The Strange Roots

Tesla ⚡

Tesla, the electric car company, was named after Nikola Tesla, the Serbian-American inventor of alternating current (AC).

Engineers Martin Eberhard and Marc Tarpenning chose to name their electric car company “Tesla Motors” after the inventor because of his pioneering work with electricity. Tesla famously competed with Thomas Edison, the proponant for direct current (DC), in the War of the Currents, a race to produce the best electrical transmission system in the 1880s. His other inventions included the Tesla Coil (1891) and one of the first wireless remote controls (1898).

Elon Musk, who took over as CEO in 2008, revealed the company had to purchase the name: "We didn’t actually come up with the Tesla Motors name. Bought trademark off Brad Siewert for $75k in late 2004. He’d originally filed for it in 1994. Our alternative name was Faraday, which was used by a competitor several years later."

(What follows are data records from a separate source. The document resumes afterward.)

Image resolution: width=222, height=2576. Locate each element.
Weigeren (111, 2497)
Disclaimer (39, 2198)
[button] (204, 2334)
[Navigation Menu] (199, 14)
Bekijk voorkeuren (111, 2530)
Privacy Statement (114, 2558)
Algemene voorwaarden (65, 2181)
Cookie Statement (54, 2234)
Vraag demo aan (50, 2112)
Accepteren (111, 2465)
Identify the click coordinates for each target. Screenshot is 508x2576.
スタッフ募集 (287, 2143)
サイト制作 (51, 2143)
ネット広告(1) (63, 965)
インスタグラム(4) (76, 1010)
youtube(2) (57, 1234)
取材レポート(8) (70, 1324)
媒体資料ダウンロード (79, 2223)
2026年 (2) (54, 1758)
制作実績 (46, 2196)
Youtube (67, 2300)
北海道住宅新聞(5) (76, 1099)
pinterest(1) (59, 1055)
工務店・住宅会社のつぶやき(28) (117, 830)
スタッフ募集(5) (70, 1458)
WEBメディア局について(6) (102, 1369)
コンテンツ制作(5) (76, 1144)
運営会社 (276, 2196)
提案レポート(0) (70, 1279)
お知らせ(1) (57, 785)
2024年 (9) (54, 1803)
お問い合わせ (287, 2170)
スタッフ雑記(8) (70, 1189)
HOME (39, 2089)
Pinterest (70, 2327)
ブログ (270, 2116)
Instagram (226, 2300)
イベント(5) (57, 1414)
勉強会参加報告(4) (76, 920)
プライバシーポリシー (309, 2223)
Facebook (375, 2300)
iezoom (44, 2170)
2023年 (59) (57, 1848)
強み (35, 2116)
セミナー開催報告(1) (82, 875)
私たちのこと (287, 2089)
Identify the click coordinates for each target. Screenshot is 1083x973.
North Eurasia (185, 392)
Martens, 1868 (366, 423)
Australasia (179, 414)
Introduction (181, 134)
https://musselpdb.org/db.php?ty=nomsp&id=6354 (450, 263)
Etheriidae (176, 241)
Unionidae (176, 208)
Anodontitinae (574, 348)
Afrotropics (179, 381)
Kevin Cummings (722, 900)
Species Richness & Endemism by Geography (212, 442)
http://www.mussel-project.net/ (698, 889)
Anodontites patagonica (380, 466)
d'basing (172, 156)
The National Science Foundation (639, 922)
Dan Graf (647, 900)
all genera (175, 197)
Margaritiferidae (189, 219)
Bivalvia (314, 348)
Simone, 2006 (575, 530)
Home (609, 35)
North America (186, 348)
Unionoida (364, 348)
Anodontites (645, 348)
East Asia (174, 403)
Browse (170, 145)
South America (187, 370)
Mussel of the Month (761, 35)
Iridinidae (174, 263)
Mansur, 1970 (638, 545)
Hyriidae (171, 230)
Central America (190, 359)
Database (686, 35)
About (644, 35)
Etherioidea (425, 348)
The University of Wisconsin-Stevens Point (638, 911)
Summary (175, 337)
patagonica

Root: The name Tesla means 'of Thessaly', a region of northern Greece.
Thessaly or "Thessalia" was home to a small district called Magnesia that was named after the Magnetes, an Ancient Greek tribe mentioned in Homer's Iliad. This innocuous prefecture would lend its name to the elements Manganese and Magnesium, the rock mineral Magnetite found in the area, and as the mineral could be magnetized, it also gave us the word magnet.